7.6 Limitation on Enforcement. In the event the Company materially breaches this Agreement by failing to meet a payment obligation hereunder (as defined below), and Employee is not in breach of this Agreement, then Employee shall no longer be bound by the Covenants. For purposes of this Agreement, “materially breaches this Agreement by failing to meet a payment obligation hereunder” shall mean (i) the Company has failed to meet a payment obligation hereunder (and likewise failed to cure such nonpayment within thirty (30) days following notice from Employee) and (ii) the Company did not have a good faith basis to not pay the disputed payment to Employee. If a good faith dispute does exist regarding any payment obligation, the Company shall only be deemed to have materially breached this Agreement by failing to meet a payment obligation hereunder if, after the amount to be paid is determined by a trial court of competent jurisdiction, the Company does not pay such amount awarded by such court within thirty (30) days after the trial court’s decision.
8. Inventions and Intellectual Property. Employee acknowledges that all developments, including, without limitation, inventions, patentable or otherwise, discoveries, improvements, patents, trade secrets, designs, reports, computer software, flow charts and diagrams, procedures, data, documentation, ideas and writings and applications thereof relating to the present or planned business of the Company or any Related Company that, alone or jointly with others, Employee may conceive, create, make, develop, reduce to practice or acquire during the term of this Agreement (collectively, the “Developments”) are works made for hire and shall remain the sole and exclusive property of the Company, and Employee hereby assigns to the Company all of Employee’s right, title and interest in and to all such Developments.
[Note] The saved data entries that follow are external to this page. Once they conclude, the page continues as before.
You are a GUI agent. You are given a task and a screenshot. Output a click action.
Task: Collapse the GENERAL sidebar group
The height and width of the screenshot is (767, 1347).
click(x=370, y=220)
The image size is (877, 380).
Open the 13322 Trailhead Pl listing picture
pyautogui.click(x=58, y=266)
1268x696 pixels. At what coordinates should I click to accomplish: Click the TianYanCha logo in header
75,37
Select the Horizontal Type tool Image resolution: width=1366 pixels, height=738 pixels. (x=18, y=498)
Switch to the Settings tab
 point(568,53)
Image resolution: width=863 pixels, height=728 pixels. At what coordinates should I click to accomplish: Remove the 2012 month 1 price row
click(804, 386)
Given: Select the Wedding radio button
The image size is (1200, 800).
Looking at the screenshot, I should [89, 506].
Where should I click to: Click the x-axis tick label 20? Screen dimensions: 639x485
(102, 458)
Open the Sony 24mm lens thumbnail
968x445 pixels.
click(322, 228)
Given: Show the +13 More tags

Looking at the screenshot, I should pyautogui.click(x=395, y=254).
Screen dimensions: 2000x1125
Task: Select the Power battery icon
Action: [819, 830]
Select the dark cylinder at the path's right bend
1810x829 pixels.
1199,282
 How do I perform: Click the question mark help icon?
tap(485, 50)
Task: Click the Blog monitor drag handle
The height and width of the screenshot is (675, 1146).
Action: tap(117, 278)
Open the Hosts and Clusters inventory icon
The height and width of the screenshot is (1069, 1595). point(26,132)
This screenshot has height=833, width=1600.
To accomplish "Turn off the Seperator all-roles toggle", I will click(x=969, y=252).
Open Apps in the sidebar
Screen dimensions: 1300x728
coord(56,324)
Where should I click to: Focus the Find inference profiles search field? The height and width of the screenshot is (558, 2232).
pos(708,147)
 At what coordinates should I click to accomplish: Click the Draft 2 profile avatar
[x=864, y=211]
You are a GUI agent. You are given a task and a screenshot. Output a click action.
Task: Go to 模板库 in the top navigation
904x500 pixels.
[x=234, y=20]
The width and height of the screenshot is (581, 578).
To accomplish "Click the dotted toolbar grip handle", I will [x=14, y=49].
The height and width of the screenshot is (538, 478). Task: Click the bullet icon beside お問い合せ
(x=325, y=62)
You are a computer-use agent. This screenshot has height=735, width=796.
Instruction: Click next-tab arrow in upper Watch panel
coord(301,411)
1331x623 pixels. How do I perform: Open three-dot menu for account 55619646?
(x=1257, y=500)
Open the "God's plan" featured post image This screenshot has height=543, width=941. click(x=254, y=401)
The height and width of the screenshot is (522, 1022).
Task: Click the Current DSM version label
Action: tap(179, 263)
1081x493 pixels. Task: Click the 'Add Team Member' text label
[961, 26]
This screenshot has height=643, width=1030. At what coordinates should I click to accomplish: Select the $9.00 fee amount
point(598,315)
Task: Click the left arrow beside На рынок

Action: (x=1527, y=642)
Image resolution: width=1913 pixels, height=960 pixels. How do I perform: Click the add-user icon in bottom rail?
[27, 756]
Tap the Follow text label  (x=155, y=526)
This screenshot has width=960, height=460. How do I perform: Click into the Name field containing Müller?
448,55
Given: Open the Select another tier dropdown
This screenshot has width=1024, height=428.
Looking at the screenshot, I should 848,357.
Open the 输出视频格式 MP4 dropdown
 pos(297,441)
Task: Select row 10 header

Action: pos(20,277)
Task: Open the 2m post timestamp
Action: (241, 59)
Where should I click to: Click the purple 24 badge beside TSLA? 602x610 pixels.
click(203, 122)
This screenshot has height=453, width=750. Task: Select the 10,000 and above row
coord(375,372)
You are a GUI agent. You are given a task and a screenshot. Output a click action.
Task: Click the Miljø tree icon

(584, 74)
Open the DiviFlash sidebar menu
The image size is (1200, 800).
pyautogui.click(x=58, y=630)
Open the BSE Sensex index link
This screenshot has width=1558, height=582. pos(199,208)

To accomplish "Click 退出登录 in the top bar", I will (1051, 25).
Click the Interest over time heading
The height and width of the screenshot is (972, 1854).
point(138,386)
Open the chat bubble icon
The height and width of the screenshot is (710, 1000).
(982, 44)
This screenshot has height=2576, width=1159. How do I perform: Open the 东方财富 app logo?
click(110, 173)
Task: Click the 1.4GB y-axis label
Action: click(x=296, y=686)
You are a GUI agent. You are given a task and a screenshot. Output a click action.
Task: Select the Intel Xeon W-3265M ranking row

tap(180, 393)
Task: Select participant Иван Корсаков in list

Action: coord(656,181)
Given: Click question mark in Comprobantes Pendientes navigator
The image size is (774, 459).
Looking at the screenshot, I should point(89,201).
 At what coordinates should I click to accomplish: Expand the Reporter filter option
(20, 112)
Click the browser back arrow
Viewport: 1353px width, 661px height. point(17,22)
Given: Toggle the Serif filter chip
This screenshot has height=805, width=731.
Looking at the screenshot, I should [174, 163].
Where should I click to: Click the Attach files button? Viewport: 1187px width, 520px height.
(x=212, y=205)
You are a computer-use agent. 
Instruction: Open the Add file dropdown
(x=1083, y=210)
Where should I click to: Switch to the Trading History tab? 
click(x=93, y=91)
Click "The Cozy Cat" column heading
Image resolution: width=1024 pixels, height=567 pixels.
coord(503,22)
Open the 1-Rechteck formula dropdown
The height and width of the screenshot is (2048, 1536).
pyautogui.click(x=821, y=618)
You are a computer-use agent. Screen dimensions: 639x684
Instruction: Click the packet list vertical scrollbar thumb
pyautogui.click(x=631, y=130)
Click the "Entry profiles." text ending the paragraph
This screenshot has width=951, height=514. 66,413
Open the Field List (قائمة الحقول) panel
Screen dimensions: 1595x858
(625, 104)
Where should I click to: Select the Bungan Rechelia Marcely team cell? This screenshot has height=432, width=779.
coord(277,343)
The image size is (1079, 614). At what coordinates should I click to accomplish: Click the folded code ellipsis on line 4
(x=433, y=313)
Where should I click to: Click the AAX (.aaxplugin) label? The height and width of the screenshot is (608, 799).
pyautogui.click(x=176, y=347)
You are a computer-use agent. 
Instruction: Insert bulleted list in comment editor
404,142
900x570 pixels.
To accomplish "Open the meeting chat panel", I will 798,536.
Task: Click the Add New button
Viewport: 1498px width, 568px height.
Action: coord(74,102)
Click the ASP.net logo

All related items, including, but not limited to, memoranda, notes, lists, charts, drawings, records, files, computer software, programs, source and programming narratives and other documentation (and all copies thereof) made or compiled by Employee, or made available to Employee, concerning the business or planned business of the Company or any Related Company shall be the property of the Company and shall be delivered to the Company promptly upon the termination of this Agreement. The provisions of this Section 8 shall survive the termination of this Agreement.